WORK INSTRUCTION: In the data below, the answer is the run of lines from the line containing "Given: Open the Alyssa Kim profile menu" through the line containing "You are a computer-use agent. Viewport: 1771px", both included; print it exactly and nothing else.

--

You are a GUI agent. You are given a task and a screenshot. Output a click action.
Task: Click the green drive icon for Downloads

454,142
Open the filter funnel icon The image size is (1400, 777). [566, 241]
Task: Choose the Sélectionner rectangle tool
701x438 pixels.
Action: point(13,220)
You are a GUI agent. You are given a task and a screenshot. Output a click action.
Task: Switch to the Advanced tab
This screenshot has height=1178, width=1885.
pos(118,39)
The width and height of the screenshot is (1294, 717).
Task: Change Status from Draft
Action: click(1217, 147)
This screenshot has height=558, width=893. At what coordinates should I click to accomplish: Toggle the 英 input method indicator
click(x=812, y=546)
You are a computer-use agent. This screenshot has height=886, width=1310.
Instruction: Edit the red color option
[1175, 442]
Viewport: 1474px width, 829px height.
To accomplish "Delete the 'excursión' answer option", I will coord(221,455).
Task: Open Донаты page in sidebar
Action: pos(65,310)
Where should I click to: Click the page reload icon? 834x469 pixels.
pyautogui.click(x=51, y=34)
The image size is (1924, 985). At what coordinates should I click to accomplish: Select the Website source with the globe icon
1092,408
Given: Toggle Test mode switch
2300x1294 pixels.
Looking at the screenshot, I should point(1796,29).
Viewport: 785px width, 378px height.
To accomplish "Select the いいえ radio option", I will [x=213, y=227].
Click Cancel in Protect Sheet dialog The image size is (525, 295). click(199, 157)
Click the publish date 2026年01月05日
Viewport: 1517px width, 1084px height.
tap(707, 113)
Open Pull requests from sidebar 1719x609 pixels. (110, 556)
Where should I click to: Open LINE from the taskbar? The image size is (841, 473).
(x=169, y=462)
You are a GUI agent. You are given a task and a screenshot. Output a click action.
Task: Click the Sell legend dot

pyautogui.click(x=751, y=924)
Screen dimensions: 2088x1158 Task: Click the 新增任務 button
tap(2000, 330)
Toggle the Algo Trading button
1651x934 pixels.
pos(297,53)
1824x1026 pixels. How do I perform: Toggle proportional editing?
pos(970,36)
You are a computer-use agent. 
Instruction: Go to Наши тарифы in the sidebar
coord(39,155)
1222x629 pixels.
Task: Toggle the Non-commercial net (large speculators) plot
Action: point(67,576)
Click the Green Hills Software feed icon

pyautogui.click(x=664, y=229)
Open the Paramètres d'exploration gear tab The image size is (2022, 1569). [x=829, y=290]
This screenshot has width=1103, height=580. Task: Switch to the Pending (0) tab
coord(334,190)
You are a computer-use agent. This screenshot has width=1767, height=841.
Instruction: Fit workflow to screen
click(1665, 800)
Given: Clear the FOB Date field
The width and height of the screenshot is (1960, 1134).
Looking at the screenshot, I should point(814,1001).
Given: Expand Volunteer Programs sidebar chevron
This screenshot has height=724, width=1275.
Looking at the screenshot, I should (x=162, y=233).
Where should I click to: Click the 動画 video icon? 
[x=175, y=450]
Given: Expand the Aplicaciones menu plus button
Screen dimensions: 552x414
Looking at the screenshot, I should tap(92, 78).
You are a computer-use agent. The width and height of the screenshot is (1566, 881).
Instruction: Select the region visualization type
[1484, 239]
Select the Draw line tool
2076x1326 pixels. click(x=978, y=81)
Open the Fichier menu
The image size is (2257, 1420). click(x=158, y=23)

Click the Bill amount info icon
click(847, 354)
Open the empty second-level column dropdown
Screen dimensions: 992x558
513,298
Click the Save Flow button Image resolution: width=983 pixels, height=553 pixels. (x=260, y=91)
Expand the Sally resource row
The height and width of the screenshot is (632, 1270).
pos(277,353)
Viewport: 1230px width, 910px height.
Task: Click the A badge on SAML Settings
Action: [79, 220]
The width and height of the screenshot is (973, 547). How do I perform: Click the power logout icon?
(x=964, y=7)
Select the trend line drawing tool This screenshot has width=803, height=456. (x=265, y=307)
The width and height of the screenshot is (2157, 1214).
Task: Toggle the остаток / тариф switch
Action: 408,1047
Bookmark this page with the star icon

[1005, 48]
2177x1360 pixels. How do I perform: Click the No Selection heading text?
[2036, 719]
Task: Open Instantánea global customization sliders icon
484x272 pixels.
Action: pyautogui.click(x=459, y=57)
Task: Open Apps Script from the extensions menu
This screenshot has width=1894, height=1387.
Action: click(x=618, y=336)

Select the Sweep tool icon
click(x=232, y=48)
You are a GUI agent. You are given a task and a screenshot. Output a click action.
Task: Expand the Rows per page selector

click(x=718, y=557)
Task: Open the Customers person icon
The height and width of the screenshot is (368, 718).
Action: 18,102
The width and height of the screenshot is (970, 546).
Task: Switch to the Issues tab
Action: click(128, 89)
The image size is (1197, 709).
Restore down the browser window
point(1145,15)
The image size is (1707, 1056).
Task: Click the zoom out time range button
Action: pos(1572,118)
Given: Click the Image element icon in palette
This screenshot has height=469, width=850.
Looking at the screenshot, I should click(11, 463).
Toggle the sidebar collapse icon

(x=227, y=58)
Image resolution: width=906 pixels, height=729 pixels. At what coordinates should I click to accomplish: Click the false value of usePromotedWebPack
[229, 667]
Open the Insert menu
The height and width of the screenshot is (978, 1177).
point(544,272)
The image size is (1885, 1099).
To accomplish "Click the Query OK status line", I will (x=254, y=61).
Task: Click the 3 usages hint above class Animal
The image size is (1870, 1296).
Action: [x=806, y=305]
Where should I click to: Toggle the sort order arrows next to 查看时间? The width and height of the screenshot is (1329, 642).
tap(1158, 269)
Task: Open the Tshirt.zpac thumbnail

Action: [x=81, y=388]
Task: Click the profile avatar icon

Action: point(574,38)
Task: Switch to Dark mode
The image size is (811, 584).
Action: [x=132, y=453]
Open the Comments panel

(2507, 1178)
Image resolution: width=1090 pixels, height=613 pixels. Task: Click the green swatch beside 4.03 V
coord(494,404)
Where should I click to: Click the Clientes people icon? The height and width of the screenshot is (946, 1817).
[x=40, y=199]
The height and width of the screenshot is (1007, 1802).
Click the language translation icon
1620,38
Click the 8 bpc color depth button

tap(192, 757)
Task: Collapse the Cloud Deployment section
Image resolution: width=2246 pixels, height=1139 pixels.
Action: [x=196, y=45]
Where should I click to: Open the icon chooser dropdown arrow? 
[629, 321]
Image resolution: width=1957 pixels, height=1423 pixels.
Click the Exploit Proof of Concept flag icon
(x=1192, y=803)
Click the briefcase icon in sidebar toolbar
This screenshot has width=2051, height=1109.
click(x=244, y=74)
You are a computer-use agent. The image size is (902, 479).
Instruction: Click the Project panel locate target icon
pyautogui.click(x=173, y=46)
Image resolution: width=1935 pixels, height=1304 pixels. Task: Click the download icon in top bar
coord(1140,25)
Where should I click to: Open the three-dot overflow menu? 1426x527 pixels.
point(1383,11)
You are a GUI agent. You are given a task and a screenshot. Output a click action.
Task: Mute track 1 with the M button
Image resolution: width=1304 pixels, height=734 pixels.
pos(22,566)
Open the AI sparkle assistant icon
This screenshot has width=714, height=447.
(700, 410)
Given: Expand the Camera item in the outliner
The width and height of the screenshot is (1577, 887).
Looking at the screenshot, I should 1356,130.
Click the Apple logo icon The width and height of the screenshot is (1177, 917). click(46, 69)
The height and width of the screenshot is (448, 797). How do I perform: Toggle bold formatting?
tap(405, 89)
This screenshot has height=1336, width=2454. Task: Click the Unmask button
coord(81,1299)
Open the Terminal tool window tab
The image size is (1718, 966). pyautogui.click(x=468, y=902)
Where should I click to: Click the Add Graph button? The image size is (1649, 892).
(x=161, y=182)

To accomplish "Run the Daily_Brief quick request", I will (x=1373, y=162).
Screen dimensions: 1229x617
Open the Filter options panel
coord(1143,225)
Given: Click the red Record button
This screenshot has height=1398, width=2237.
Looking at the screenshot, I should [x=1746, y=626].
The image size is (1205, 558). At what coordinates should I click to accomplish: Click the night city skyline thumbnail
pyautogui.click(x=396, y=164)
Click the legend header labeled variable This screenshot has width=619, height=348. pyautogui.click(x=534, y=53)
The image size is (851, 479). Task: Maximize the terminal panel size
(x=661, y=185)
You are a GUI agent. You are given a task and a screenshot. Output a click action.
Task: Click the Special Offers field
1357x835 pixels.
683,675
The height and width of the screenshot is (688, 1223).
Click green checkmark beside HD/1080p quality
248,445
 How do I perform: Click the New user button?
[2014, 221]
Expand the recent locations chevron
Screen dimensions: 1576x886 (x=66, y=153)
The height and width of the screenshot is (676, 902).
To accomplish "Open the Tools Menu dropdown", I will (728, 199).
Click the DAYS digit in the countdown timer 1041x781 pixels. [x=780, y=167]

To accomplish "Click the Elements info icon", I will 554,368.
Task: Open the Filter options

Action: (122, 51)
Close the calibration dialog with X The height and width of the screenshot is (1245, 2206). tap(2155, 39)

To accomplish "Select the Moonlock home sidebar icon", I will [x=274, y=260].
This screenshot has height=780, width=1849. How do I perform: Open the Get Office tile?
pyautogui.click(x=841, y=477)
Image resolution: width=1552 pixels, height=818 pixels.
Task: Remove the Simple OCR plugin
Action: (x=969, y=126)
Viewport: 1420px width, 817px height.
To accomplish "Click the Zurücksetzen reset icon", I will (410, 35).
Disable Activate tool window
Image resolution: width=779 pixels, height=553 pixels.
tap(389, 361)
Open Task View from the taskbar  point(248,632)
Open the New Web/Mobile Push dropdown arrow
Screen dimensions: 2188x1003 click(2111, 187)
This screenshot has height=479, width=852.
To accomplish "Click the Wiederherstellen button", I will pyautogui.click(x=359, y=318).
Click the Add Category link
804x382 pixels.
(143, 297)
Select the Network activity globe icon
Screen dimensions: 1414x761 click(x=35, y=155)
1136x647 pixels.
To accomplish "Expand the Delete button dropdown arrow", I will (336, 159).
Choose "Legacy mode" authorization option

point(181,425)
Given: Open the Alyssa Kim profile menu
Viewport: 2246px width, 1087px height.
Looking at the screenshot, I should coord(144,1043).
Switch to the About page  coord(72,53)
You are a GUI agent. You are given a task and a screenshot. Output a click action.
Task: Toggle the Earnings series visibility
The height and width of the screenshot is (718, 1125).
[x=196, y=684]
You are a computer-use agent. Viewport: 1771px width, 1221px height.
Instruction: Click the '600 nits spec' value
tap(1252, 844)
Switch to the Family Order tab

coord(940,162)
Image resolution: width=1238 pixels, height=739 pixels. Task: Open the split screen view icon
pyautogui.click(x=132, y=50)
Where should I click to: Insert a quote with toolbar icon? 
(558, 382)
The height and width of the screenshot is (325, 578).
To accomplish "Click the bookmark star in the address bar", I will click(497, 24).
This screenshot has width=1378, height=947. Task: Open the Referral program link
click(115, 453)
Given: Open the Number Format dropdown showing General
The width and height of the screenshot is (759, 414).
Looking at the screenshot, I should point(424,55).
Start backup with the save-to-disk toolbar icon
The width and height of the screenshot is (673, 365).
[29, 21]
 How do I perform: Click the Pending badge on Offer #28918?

--

PROBLEM SOLUTION:
Given: Open the Alyssa Kim profile menu
Viewport: 2246px width, 1087px height.
Looking at the screenshot, I should coord(144,1043).
Switch to the About page  coord(72,53)
You are a GUI agent. You are given a task and a screenshot. Output a click action.
Task: Toggle the Earnings series visibility
The height and width of the screenshot is (718, 1125).
[x=196, y=684]
You are a computer-use agent. Viewport: 1771px width, 1221px height.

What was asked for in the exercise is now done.